The massive 1809 influx of Haitian
refugees ensured the survival of a wealth of West African cultural transmissions,
as well as a Latin European racial order that enhanced the social and economic
mobility of both free and enslaved blacks. In early-nineteenth-century New Orleans,
the immigrants and their descendants infused the city's music, cuisine, religious
life, speech patterns, and architecture with their own cultural traditions.
Reminders of their Creole influence abound in the French Quarter, the Faubourg
Marigny, the Faubourg Tremé, and other city neighborhoods.
The refugee population also reinforced
a brand of revolutionary republicanism that impacted American race relations
for decades. With an unflagging commitment to the democratic ideals of the
revolutionary era, Haitian immigrants and their descendants appeared at the
head of virtually every New Orleans civil rights campaign. Their leadership
role in the struggle for racial justice offers dramatic evidence of the scope
of their influence on Louisiana's history. From Colonel Joseph Savary's militant
republicanism to Rodolphe Desdunes's unrelenting attacks on state-enforced
segregation, Haitian émigrés and their descendants demanded that the nation
fulfill the promise of its founding principles.

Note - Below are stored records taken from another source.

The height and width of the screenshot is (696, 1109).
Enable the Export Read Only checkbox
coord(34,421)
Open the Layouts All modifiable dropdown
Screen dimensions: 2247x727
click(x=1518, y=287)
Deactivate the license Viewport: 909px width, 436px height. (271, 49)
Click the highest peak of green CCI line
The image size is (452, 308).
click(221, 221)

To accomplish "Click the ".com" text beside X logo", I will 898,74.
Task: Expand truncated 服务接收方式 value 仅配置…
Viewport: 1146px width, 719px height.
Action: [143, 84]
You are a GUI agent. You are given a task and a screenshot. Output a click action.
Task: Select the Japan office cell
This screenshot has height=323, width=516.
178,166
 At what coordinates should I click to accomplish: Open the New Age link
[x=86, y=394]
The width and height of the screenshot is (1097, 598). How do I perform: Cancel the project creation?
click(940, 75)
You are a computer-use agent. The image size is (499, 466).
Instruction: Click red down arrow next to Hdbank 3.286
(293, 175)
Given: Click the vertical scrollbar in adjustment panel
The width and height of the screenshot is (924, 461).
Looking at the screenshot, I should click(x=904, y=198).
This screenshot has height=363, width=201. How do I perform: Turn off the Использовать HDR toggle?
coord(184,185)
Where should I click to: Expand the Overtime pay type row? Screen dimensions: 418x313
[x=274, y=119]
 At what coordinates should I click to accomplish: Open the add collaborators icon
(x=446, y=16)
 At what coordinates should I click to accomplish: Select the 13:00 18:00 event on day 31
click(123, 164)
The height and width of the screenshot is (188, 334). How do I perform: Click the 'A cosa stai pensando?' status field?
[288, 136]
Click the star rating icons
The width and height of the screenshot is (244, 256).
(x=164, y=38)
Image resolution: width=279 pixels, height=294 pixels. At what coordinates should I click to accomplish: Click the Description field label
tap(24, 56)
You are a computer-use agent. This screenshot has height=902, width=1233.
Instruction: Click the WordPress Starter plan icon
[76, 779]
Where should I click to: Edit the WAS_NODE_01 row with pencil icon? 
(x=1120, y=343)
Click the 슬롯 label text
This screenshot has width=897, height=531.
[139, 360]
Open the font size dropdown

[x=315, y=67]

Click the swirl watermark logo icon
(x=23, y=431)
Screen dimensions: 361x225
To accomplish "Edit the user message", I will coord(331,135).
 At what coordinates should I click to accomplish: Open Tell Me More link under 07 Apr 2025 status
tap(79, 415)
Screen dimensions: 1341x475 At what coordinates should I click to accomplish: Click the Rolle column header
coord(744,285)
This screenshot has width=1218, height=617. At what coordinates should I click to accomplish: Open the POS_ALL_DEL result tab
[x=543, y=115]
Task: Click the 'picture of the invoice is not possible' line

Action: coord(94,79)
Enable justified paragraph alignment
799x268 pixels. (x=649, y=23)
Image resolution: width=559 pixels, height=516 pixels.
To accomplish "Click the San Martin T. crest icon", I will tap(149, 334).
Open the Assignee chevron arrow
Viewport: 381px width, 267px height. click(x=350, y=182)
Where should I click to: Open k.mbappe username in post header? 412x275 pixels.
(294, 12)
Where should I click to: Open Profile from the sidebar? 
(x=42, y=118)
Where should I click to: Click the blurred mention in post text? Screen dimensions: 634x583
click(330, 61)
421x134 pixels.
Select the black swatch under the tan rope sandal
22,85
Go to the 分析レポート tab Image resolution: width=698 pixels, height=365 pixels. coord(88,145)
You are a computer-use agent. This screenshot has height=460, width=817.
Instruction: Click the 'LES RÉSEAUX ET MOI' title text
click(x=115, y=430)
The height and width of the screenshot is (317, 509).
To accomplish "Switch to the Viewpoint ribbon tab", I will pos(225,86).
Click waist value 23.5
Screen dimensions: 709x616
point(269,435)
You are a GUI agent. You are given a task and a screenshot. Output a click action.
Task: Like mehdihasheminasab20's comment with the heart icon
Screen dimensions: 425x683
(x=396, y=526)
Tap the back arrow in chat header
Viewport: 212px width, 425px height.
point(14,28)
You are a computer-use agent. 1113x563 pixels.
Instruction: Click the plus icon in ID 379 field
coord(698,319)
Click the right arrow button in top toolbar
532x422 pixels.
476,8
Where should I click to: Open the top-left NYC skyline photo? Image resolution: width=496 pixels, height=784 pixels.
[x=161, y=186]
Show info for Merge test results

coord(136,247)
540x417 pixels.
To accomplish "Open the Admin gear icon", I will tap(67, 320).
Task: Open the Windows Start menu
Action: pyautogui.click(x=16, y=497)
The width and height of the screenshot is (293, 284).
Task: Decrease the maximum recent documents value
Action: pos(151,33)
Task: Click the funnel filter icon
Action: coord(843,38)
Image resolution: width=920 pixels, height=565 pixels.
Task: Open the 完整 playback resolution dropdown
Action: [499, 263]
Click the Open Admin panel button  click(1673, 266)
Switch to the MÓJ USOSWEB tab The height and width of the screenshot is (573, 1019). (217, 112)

In his 1911 book Our People and
Our History, Rodolphe Desdunes described Armand Lanusse's anthology, Les
Cenelles, as a "triumph of the human spirit over the forces of obscurantism
in Louisiana that denied the education and intellectual advancement of the
colored masses." African Americans in Louisiana triumphed over these forces
in their distinguished history of military service, their embrace of artistic
and scholarly pursuits, their campaign for humanitarian reforms, and their
Civil War vision of a reconstructed nation of racial equality. Their Haitian
heritage was central to those victories.